Five-year debt issued by countries such as Denmark, Finland, the Netherlands and Austria all trade at negative rates, while corporate debt issued by companies such as Nestlé and Shell has also traded in negative territory.
*** Why are so many sophisticated investors willing to accept guaranteed losses in return for keeping the bulk of their capital intact?
It’s a question I put to Bill’s friend Richard Duncan. If you don’t already know him, Richard is an economist and the author of The Dollar Crisis and The New Depression – two of our favorite reference books on the post-1971 fiat money system.
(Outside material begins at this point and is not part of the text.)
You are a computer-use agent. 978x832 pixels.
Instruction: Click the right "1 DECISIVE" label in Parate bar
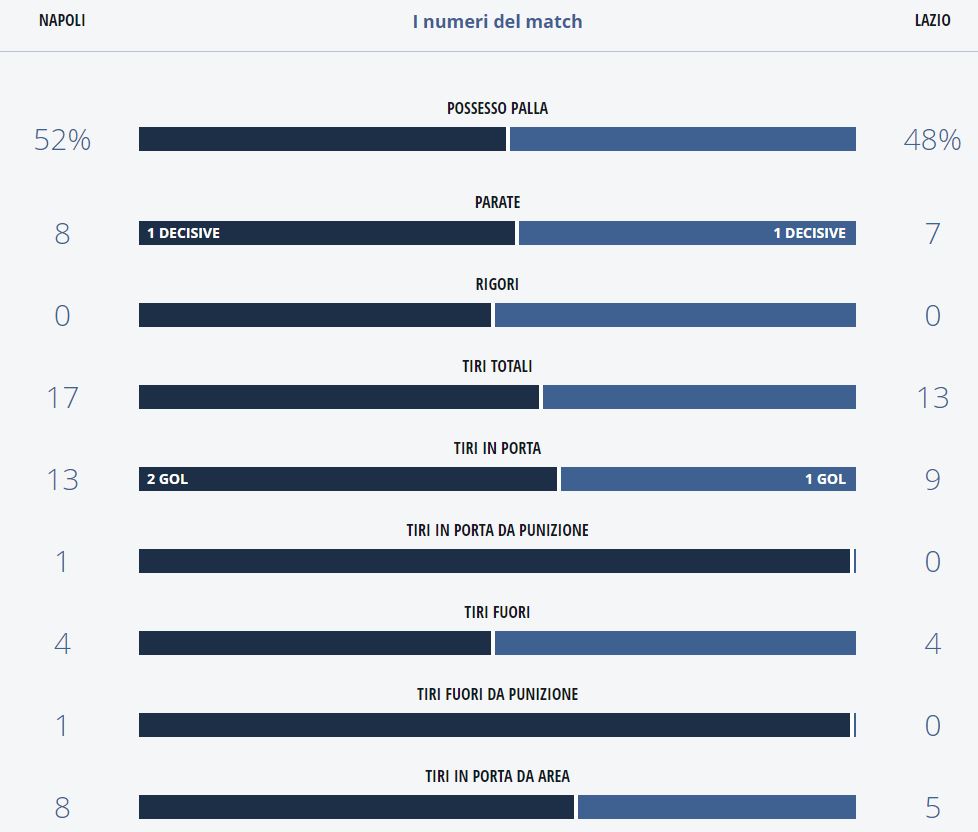click(809, 233)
Richard told me it’s because the global economy is much more fragile than most people realize:
The global economy is very weak. The weak US recovery has been built on QE pushing up household sector net worth (through higher stock prices and property prices). If the Fed does increase interest rates, it would cause stocks, property and net worth to fall. And that would cause a new recession.
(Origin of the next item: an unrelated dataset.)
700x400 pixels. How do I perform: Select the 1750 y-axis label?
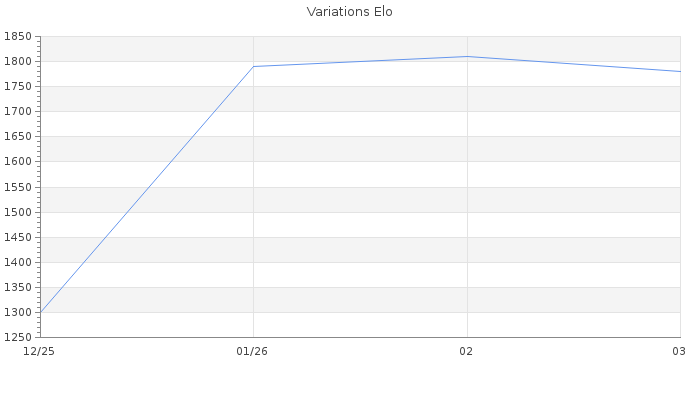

The Fed wants the world to believe that the global economy really is getting stronger fundamentally. But the Fed is not so sure that it is.
*** US stock market fundamentals are also a cause for concern. Not only are valuations stretched (something we’ve covered in detail here), but also earnings growth is weak.
According to FactSet, S&P 500 earnings are expected to grow at just 3% in 2015. That’s less than half the growth rate analysts forecasted at the start of the year.
*** Scott Krisiloff at Avondale Asset Management dug into the data and found that, since 1900, S&P 500 earnings have grown by less than 5% in 53 years. He also found that the S&P 500 closed higher for the year in 33 out of those 53 years despite sluggish earnings.
Not so bad…
The problem is that starting conditions in most of the years when the S&P 500 rose on weak earnings were very different from today. From Krisiloff:
Of these 33 years, the S&P 500 was negative 14 times in the previous year (implying that stocks had discounted the negative earnings growth the year before).
Additionally, the average P/E multiple was only 11.6 in all years, meaning that even though earnings didn’t rise, the index was usually cheap.
*** Today, US corporate earnings are weak. The S&P 500 is coming off of a 13% rise for 2014. And it trades on a P/E multiple of 19.2 – almost double the 11.6 average in the 33 years when it rose on weak earnings.